I asked her how she felt about knowing that specific animals were chosen to be the skins she's working with. Silence. Too hardball, I guessed, so I tried for conversational. Was it interesting during the five owners that Lamborghini's been through since she'd started working here? Nothing. With one hand holding the template and another tracing its outline through the hide, she didn't look up but grumbled, "Non Importa."

Touché, signora.

Dante's counterpart is Mariangela Gervasi, who visibly bristled when one of the journalists behind me let slip the word "seamstress." Gervasi has been responsible for piecing together interiors on nearly 6000 different Lamborghinis over the past 25 years, and during the last 15 she's kept a notecard — what color stitching, what color leather, what dye lot the hides came from — for each in case the car needs repair. Surrounded at her workstation by bobbins of thread dyed in vibrant fun-house colors, Gervasi was hand-stitching the outer wrap of a steering wheel when our tour stopped by.

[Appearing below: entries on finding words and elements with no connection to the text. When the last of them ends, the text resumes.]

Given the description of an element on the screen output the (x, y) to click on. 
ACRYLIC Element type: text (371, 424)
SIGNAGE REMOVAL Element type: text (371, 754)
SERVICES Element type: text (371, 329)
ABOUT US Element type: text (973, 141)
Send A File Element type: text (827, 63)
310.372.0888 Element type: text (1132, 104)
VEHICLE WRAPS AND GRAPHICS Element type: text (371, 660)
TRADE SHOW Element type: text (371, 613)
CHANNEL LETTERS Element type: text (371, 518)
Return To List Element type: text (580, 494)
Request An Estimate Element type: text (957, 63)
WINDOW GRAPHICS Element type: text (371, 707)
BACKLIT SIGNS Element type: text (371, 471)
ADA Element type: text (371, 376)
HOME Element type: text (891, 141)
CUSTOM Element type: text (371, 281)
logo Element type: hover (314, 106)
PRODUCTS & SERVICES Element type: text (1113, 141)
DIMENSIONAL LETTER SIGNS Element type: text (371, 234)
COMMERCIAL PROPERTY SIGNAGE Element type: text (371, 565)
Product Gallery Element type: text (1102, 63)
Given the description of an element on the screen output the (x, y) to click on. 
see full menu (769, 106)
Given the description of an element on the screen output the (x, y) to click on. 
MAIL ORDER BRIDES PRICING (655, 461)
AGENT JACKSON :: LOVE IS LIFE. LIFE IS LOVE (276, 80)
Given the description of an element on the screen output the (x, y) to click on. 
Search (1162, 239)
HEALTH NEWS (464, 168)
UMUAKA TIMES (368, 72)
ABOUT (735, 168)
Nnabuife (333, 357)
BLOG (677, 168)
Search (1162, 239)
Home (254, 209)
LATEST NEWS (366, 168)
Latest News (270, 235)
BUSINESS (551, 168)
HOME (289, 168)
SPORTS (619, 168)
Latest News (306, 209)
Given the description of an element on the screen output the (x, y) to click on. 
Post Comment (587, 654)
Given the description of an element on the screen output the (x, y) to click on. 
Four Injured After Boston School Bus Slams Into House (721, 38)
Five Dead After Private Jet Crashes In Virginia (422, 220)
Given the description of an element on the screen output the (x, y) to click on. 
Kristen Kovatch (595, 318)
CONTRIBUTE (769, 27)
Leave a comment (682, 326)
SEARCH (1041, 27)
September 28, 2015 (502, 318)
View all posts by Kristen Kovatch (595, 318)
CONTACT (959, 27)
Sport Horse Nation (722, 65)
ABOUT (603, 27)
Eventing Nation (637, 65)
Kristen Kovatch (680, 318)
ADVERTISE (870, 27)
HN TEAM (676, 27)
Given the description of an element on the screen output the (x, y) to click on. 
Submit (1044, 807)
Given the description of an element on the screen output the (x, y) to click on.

"It is excess," she told me, when pressed for her thoughts on buyers meeting the meat. "But Lamborghini is made to be excess. Nobody buys Lamborghinis for need. Lamborghinis... are desire." Does she own a Lamborghini? "No," she said, producing a filthy, rubber-headed Fiat key with the logo worn down to dull nubs. "But I desire."

On our way out, it was Pietro Ventimiglia, who had caught a late train to Bologna and was just meeting up with our group, that led us through Lamborghini's new heritage museum and delivery center. A completed Reventón sat in the corner, where it would be cocooned inside a felt-lined shipping bag before being dispatched to its new owner. Ventimiglia shuffled from one thousand-dollar loafer to the other when pressed for details on the Reventón's new owner, telling us only that it was headed for the Emirate of Dubai.

I was peering through the car's window when I saw them, and my jaw dropped through forces I could neither control, command, or compel. The gang of ignition keys in a bag on the passenger seat, lashed together with a woven steel lanyard that was clasped at both ends to a polished Lamborghini medallion. And two plastic yellow ear tags, bearing imprints of a stock number and the name Al-Pella SpA, were clipped onto the same loop, ready for delivery to the car's new owner.

It's at this point that our lawyers want me to tell you that none of the above actually happened. Everything you have just read is, pardon the Lamborghini pun, bullshit. Not existing in the city of Tuturano, Al-Pella SpA doesn't produce fine cowhides from 200 cattle and 300 acres that the nonexistent company doesn't own. There is, indeed, a Lamborghini factory in Sant'Agata, and there are twelve women who are responsible for stitching interiors employed there, but "Annalisa Dante" and "Mariangela Gervasi" are not among them. Likewise, "Vittorio Saldati" can't uphold his family's long and storied tradition of leatherwork, as he exists only in the space between my graying temples. All of them are borne from the imagination. Chimeras blessed with names from "The Sopranos." My mother, however, still can't get over valet parking at the mall. It really does take all.